---------- MATERIALS PROVIDED ----------

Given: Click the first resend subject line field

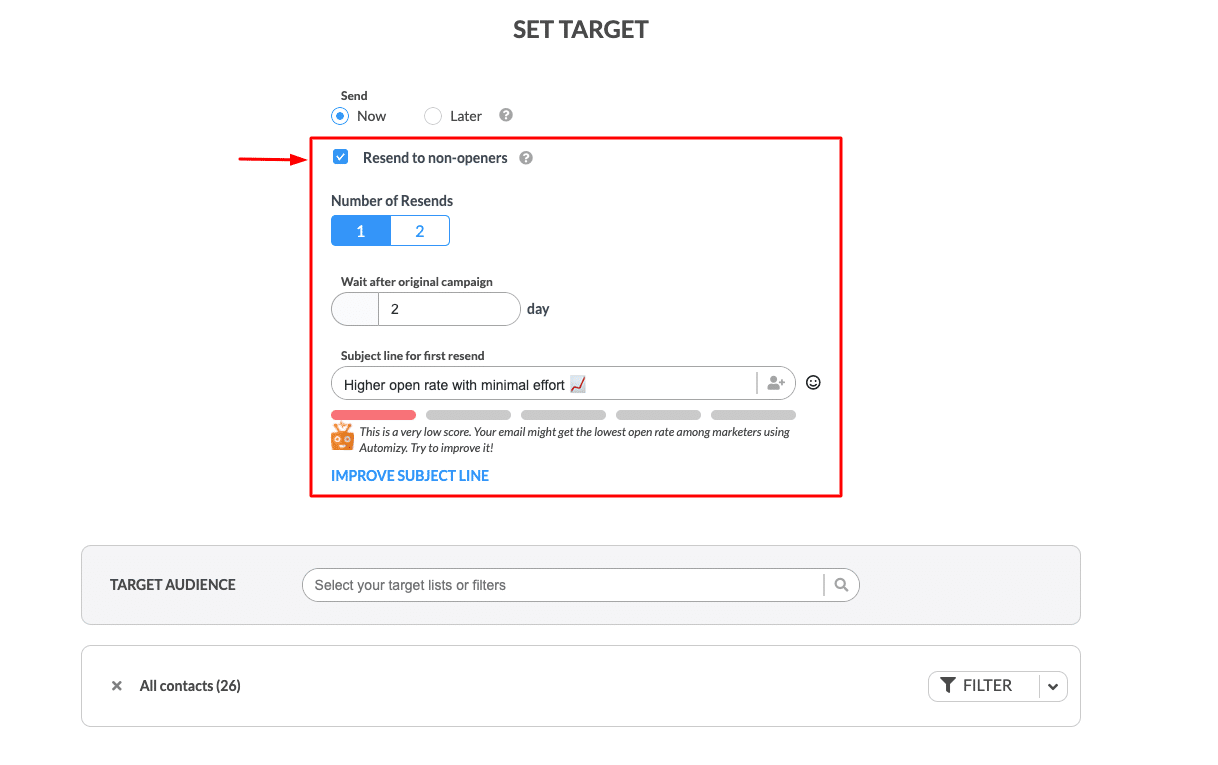Looking at the screenshot, I should pyautogui.click(x=544, y=383).
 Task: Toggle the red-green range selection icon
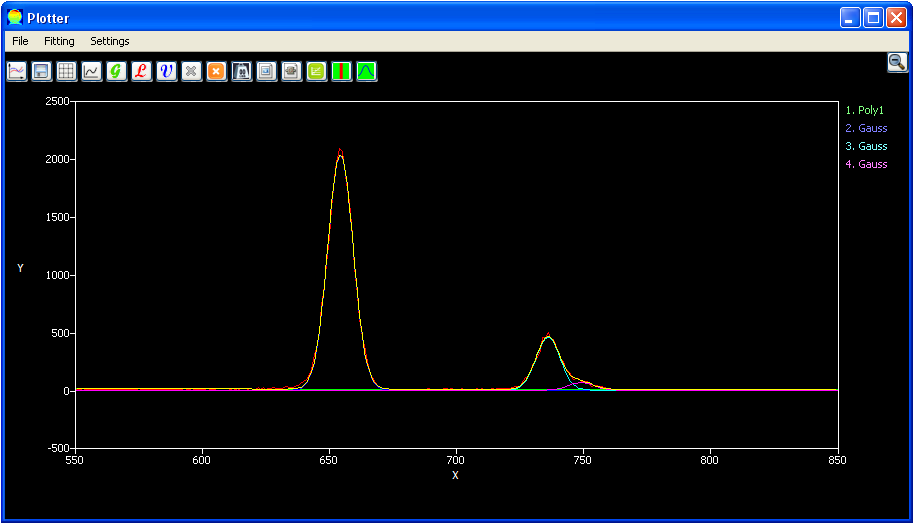click(342, 71)
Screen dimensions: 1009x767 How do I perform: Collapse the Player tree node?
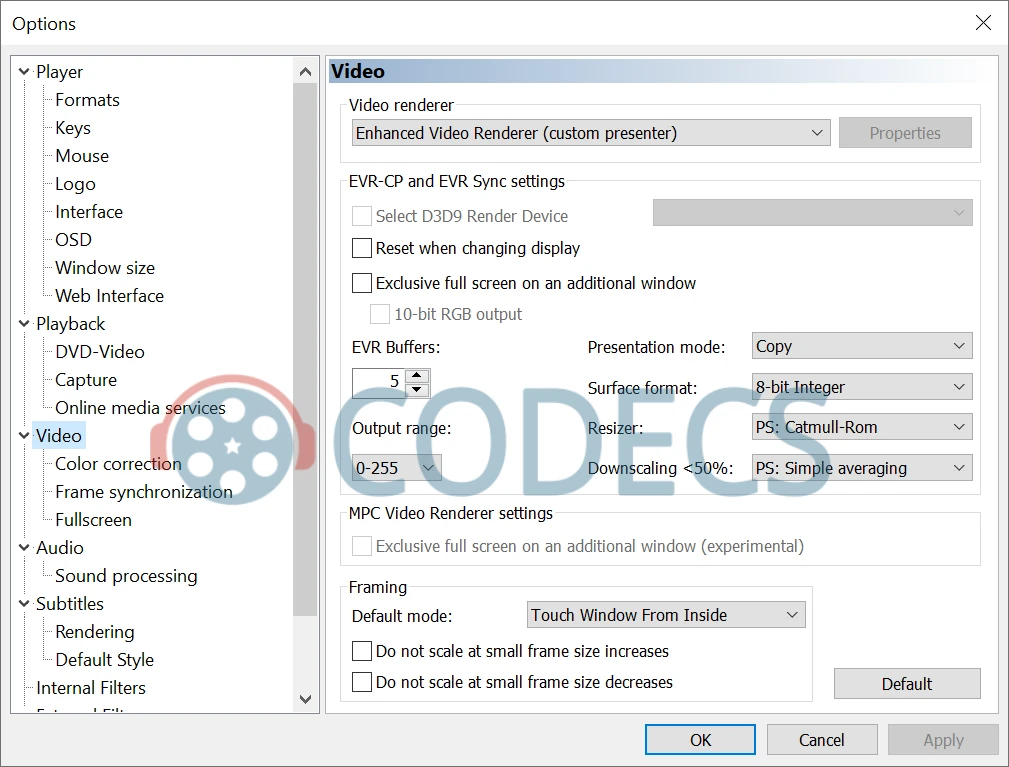pos(24,72)
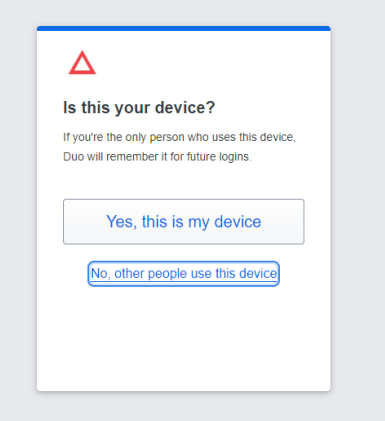Click the word 'device?' in the heading
Viewport: 385px width, 421px height.
click(x=185, y=108)
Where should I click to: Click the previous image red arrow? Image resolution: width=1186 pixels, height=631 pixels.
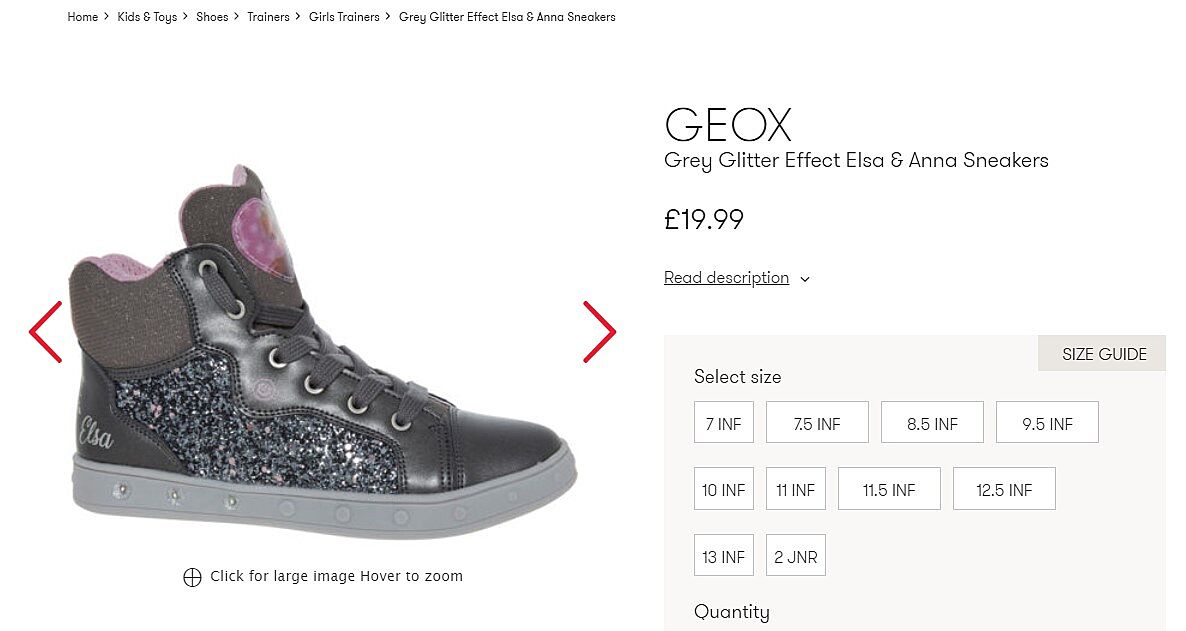pos(46,332)
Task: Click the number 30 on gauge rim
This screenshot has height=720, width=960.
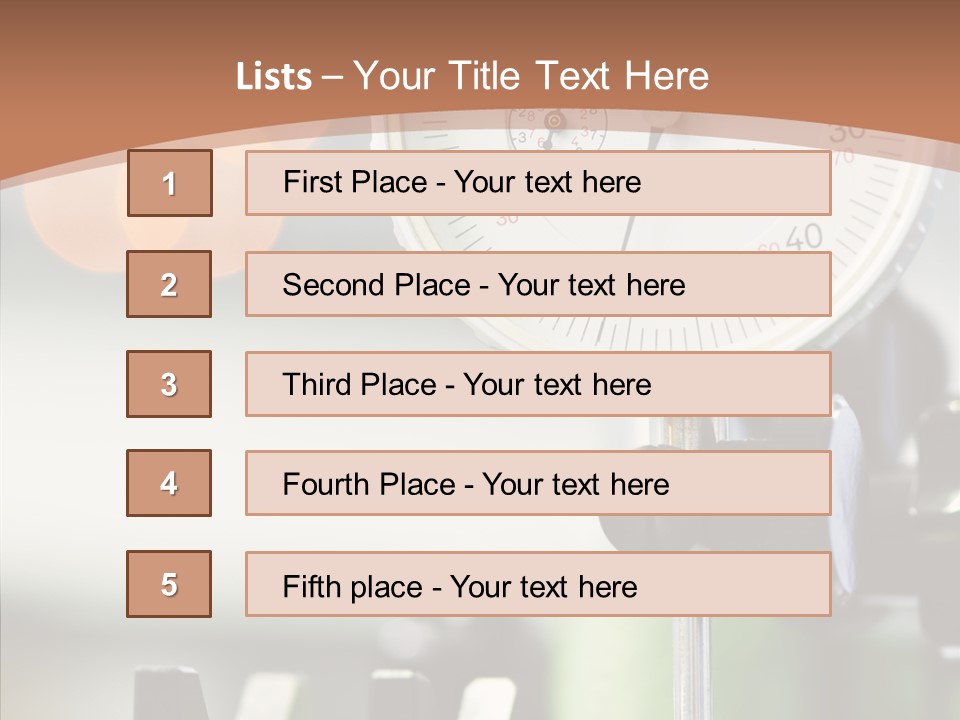Action: pos(846,131)
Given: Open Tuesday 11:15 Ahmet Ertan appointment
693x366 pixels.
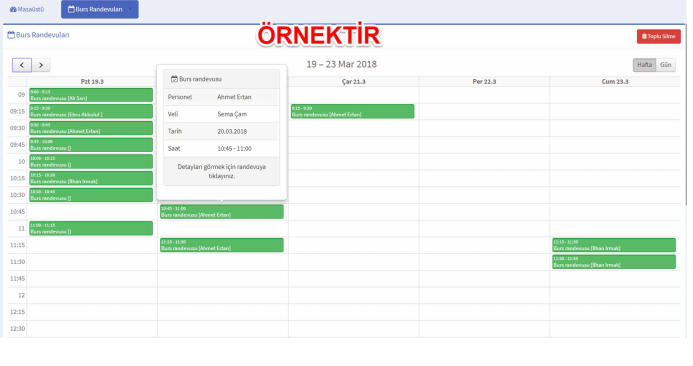Looking at the screenshot, I should [221, 245].
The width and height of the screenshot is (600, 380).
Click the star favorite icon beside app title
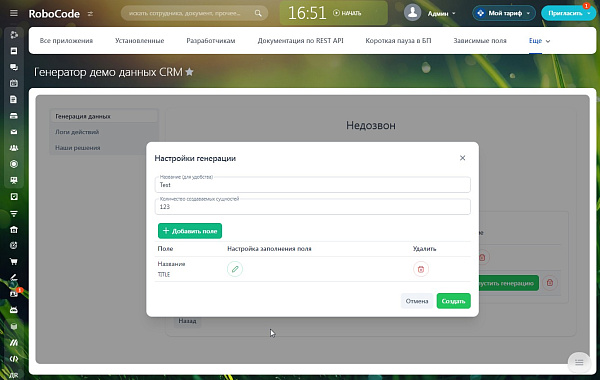coord(189,72)
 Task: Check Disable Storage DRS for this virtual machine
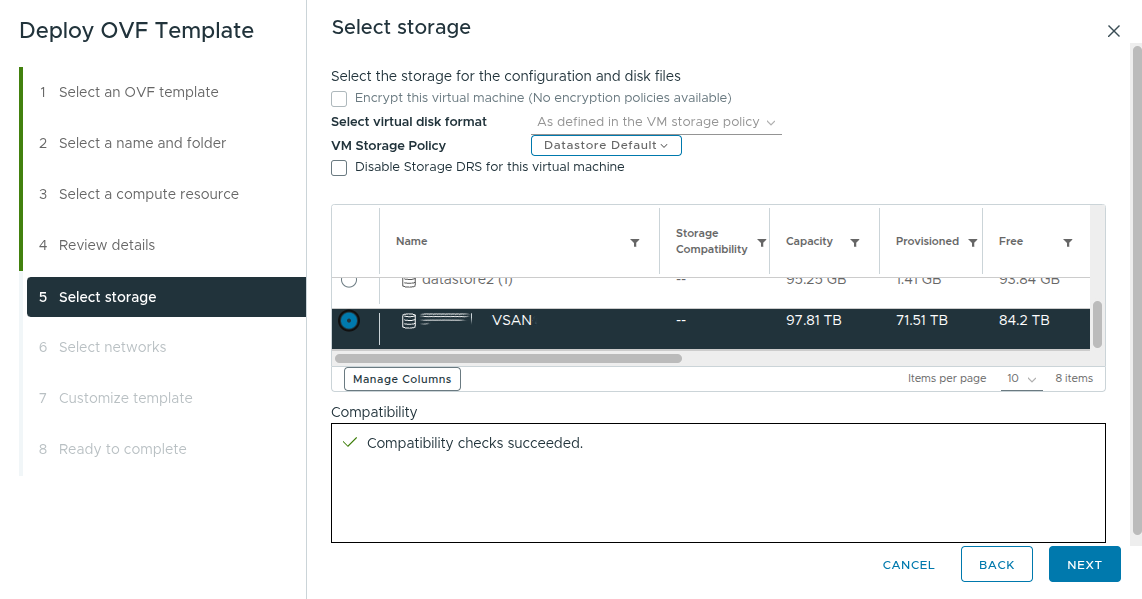tap(338, 167)
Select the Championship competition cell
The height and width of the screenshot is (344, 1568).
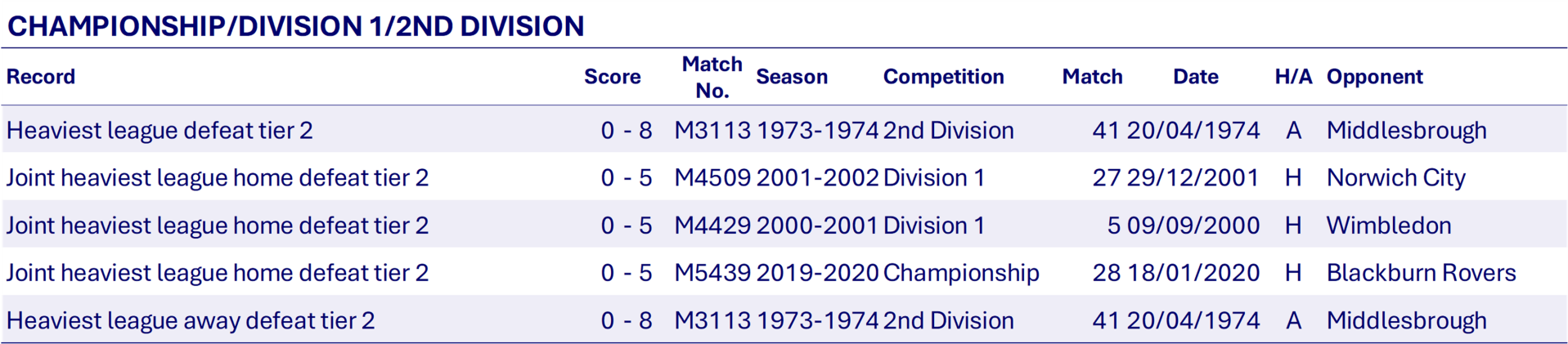coord(961,273)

----------

**PROBLEM TO WORK ON:**
Copy the listing exactly. Any image in it stays out of the copy.

**ANSWER BOX:**
Given: Click the first resend subject line field

Looking at the screenshot, I should pyautogui.click(x=544, y=383).
 Task: Toggle the red-green range selection icon
click(342, 71)
Screen dimensions: 1009x767 How do I perform: Collapse the Player tree node?
pos(24,72)
Click the word 'device?' in the heading
Viewport: 385px width, 421px height.
click(x=185, y=108)
Where should I click to: Click the previous image red arrow? Image resolution: width=1186 pixels, height=631 pixels.
pos(46,332)
Task: Click the number 30 on gauge rim
This screenshot has height=720, width=960.
Action: pos(846,131)
Given: Open Tuesday 11:15 Ahmet Ertan appointment
693x366 pixels.
Looking at the screenshot, I should [221, 245].
The width and height of the screenshot is (600, 380).
Click the star favorite icon beside app title
coord(189,72)
 Task: Check Disable Storage DRS for this virtual machine
tap(338, 167)
Select the Championship competition cell
The height and width of the screenshot is (344, 1568).
coord(961,273)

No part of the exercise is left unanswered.